Good Samaritan returns thousands to woman who dropped envelope in Whitestone
By Joe Anuta

A Flushing woman was shocked when she lost an envelope containing nearly $3,000 last month, but she was even more surprised when it was returned to her without a dollar missing.

On July 16, Barbara Fitzpatrick, a 65-year-old retired teacher, went to the bank and withdrew $2,900 and placed it into a white envelope. She was going to use the money to buy a new computer after running some errands.

But while she was walking through the parking lot of the Whitestone Pathmark near Ulmer Street and 31st Avenue, the envelope somehow wormed its way out of her pocket. She noticed the missing cash when she got back in her car to drive home before heading to Best Buy.

“I was thinking how do I replace this? I’m a retired teacher. I don’t have this kind of money,” Fitzpatrick said. “How could I be this careless? I was crazy to put that kind of money in my pocket.”

She stopped back at Mar-Pat Liquors where she had earlier purchased a bottle of wine. The owner checked security camera footage that showed the white envelope peeking out of her pocket. She drove around the parking lot to no avail. Little did she know that just after the envelope fell to the pavement, a man named Nino Lercara was leaving a nearby shop with some newspapers in his arm.

As the 64-year-old retired mason was walking back to his car, he noticed the envelope on the ground and picked it up without thinking, placing it on top of the newspapers he then stacked in the passenger seat.
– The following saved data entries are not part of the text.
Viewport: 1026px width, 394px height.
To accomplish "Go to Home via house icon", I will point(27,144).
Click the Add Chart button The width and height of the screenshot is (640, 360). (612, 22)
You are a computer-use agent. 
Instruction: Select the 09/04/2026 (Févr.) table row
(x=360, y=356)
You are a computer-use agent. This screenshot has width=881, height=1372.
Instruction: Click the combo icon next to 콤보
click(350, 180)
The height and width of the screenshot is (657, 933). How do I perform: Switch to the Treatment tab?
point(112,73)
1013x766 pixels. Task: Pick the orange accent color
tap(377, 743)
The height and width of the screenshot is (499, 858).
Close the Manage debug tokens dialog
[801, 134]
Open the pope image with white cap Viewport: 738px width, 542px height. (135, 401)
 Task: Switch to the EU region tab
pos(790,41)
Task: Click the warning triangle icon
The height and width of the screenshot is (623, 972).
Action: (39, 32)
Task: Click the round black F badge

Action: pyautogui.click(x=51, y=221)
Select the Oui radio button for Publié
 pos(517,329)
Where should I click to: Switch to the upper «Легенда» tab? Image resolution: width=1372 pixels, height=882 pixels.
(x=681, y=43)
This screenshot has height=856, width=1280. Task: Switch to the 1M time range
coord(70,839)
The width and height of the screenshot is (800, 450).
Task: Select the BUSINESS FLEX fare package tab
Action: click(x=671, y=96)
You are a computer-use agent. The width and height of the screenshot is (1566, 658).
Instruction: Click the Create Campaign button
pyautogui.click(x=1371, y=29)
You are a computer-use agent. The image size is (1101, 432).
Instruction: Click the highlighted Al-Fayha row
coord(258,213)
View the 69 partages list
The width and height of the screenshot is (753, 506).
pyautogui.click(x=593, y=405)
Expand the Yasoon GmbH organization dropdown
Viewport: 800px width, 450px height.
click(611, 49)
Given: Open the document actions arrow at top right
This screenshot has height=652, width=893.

Curious, he took a peek inside the package on the way home and could not believe what he saw.

“When I opened the envelope, I pulled off on the side. I saw 20s,” he said. “It was $2,900.”

He immediately called his wife of 43 years, Nina, who told a stunned Lercara to turn around and see if he could locate the owner of the envelope.

“I wouldn’t have slept that night if I would have kept the money,” said Lercara, who was born in Sicily but moved to America on his 10th birthday.

And with a twist of the steering wheel, Lercara also turned the tables for Fitzpatrick.

He pulled into the parking lot just as Marco Vukosa, an employee of the liquor store, was on his hands and knees looking in the lot. Fitzpatrick had given up hope and was slowly driving away, giving the ground a final scan.

When Lercara learned that she had lost something, he told Vukosa to chase her down.

“Me, being the 300-pound guy I am, took off down the block,” Vukosa said.

Fitzpatrick could not believe her eyes when she returned to the parking lot and saw Lercara waving the envelope in the air.

“He’s a hero. He is just an amazing guy,” she said. “I was in shock for a few days. I tried to give him money but he wouldn’t accept it.”

Lercara refused cash several times before Fitzpatrick convinced him to give some money to his grandchildren, but the retired Sicilian refused a dime from himself.

He chalks up his honesty to his mother, who took care of Lercara and his nine siblings while working at a factory in Manhattan.

“For me, it comes naturally,” he said.

For now Fitzpatrick, still in disbelief about the incident, decided to give her old computer a little more time.